Surely it's better just to remember 50, 90, 100, 120, which is just a sequence of 4 numbers which could, in a pinch, probably be derived, even if they're not general knowledge.

Otherwise you'll be pootling along when your instructor asks you what the speed limit is: do you then have to think "oh, this is a major road, it's in the third category, that's an "E", an "E" is the tenth note (remember to skip over the first "E" which is actually the third note, ... ) etc.?

What I mean is, if you have to remember G D E G, you might just as well remember 50, 90, 100, 120.
(, Sun 7 Apr 2013, 16:32, 2 replies)
It does if you say that 1 = C, 2 = D, 3 = E (etc.) and skip the black notes.

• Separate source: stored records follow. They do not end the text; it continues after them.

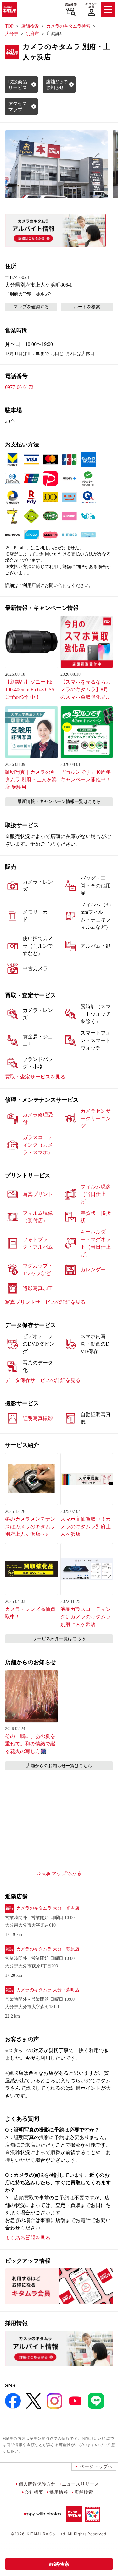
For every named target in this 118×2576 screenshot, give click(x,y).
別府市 (32, 33)
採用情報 (58, 2492)
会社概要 (34, 2492)
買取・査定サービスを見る (35, 1076)
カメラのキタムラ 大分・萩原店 (47, 1949)
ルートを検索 (87, 306)
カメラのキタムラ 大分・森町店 (47, 1989)
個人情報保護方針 (37, 2484)
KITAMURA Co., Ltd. (46, 2533)
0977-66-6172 (19, 387)
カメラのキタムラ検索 (68, 26)
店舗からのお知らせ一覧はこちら (59, 1765)
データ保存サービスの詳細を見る (43, 1380)
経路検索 (59, 2564)
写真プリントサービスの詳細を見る (45, 1302)
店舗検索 (71, 4)
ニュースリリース (80, 2484)
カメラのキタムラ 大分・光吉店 (47, 1908)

(, Sun 7 Apr 2013, 16:41, closed)

Racist.
(, Sun 7 Apr 2013, 21:36, closed)
If anyone's racist here it's the OP.
There are 12 notes in an octave, or more if you subscribe to the teachings of Harry Partch.
(, Sun 7 Apr 2013, 23:04, closed)

Interesting, if a little above my Grade 4 Piano (and self-taught whistling/humming). Baffled as to how his mother managed to die in a trolley accident, though. Unless she was vying for a spot at the 'yellow sticker' section in Tesco.
(, Mon 8 Apr 2013, 0:10, closed)
Gebrauchsmusik
or "music for use" as our Teu-tonic cousins would call it.